EXERCISE BRIEF —
In the data below, find the line that contains "You are a GUI" and the line that contains "Click the 磁盘空间阈值设置 heading". Copy both, plus every line between them, exactly.

RECORDS SHOWN —
....
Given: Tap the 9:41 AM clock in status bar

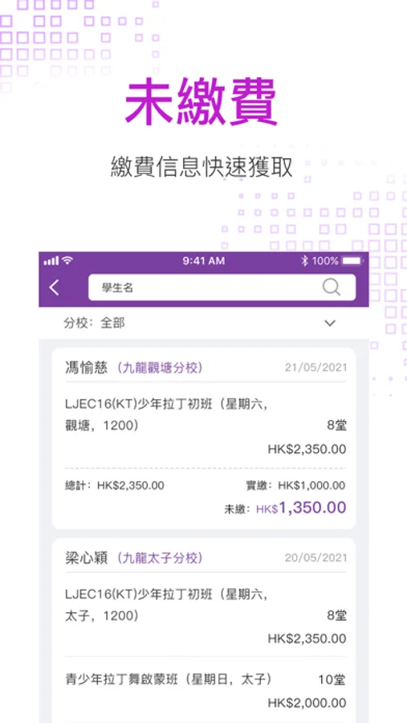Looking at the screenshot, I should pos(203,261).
....
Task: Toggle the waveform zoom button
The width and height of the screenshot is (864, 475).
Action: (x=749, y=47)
....
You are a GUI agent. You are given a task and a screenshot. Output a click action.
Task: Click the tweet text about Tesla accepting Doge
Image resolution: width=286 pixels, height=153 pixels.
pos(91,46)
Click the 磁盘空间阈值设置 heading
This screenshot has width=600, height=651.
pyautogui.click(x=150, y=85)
....
ANSWER TO THE EXERCISE —
You are a GUI agent. You are given a task and a screenshot. Output a click action.
Task: Click the tweet text about Tesla accepting Doge
Image resolution: width=286 pixels, height=153 pixels.
pos(91,46)
Click the 磁盘空间阈值设置 heading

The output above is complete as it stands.